So often when someone reaches out for help, they are like parched ground. Confused, hurting, worn out from effort – without hope. They aren’t quite sure how they got to this scorched land, but they feel the drought and the resulting dehydration. Often they sense it is life-threatening and the truth is, this may actually be so.
In these moments God is faithful to remind me that I am not the solution for their thirsty soul. They are thirsty for so much more than anything I, or this world, can offer. They are thirsty for Him and that thirst is not a curse but His good gift – He is teaching them of their need for Him and preparing them to know Him in brand new ways that only this barren place can bring them to. The greatest error I might commit is to try to satisfy their soul needs with myself. What a joy it is to be able to direct them to the One who promises, “Whoever drinks of the water that I will give him will never be thirsty again” (John 4:14), and know with confidence that the promise He made to the Samaritan woman at the well continues to ring true today for every thirsty soul who turns to Him.
How Do We End up in the Parched Land?
Just like in the natural world, soul dehydration doesn’t happen all at once; it’s a process. One day at a time, one choice at a time, people – even God’s people – look for satisfaction for their thirst in the wrong places. God explains it to Jeremiah this way: “My people have committed two evils: they have forsaken me, the fountain of living waters, and hewed out cisterns for themselves, broken cisterns that can hold no water” (Jer. 2:13). It’s not that the people of Israel didn’t know they were thirsty. They felt their thirst keenly. The problem was, in their pursuit of satisfaction for that thirst, they turned away from God and contrived their own solutions. The broken cistern is such a poignant metaphor. It takes effort to get water to the cistern, the water in the cistern is stale and can quickly become polluted, and a broken cistern will leak all that hard effort away. So much toil without resulting satisfaction! Instead of satiation, thirst grows.
God Meets People in the Barren Land
God communicates the same message through Isaiah: “Come, everyone who thirsts, come to the waters; and he who has no money, come, buy and eat! Come, buy wine and milk without money and without price. Why do you spend your money for that which is not bread, and your labor for that which does not satisfy?” (Isaiah 55:1-2).
God’s heart for thirsty souls is to see them satisfied. Is there anguish in that passage? Do we hear the heart of God aching for the way His people languish in this world, existing as though there is no Living Water? Yes, Christ died to change eternal destiny, but He also died to change life in this world.
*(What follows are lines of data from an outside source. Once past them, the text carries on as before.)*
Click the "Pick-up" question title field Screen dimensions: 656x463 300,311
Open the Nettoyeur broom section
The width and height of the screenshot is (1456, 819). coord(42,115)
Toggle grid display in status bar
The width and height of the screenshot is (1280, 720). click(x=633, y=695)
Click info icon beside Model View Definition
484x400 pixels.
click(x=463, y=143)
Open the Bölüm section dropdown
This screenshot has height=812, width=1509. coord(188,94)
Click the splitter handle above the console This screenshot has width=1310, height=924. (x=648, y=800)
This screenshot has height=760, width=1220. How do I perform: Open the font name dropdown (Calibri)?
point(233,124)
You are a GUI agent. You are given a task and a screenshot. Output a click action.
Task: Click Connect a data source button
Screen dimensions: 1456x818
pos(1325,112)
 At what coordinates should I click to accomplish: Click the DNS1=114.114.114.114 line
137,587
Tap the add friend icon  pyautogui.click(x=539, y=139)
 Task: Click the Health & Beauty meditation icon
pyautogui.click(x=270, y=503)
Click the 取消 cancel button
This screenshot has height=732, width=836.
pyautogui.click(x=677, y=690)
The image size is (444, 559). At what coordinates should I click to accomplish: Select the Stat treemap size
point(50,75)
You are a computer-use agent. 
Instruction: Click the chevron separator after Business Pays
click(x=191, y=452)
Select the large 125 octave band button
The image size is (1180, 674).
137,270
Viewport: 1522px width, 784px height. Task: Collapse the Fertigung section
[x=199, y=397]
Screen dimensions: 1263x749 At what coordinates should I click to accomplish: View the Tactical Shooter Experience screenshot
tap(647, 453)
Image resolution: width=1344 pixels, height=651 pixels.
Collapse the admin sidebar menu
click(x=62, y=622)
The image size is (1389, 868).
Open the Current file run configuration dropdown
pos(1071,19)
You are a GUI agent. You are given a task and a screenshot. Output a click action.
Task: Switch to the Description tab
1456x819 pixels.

As counselors, we have the privilege of providing a real hope- not just water that will satisfy for the moment, but Living Water that is fully satisfying for all time and even beyond time.
God’s Offer is Abundantly Satisfying
In God’s communication to and through Isaiah, He leaves no doubt as to His means of provision for the thirsty soul. “Listen diligently to me, and eat what is good, and delight yourselves in rich food. Incline your ear, and come to me; hear, that your soul may live” (Isaiah 55:2-3). Listen. Incline your ear. Hear. Thirsty souls find satisfaction in the living Word of God. You hear no hint of a dutiful requirement here. Pursuit of the knowledge of God should be as natural to thirsty souls as drinking water in the desert. And not just any water, but spring water that’s fresh and pure and flows from an endless source to provide perfectly for thirsty souls. We don’t call people to the Word of God because they SHOULD come to it. We call them because they GET TO come to it, to Him, to the Living Water who promises that “Whoever drinks of the water that I will give him will never be thirsty again” (John 4:14).
In His words to the woman at the well, Jesus extends the blessing He is offering her with these words: “The water that I will give him will become in him a spring of water welling up to eternal life” (John 4:14). Not only is the soul who seeks Him nourished for this life and the next, but the Living Water He provides for each life becomes life-giving for others. The Samaritan woman lost none of the personal benefit of the Living Water when she ran into town to share it with others. When God gives us the privilege of speaking His hope into another’s life, we will do well to help them catch this vision: the Lord is sustaining and nourishing their soul from a wellspring that can be used to sustain and nourish other thirsty souls as well.
Questions for Reflection
How have you experienced the Living Water in your own life become life-giving to others? During times of drought in your spiritual life, what passages of Scripture have acted as an encouragement to your soul?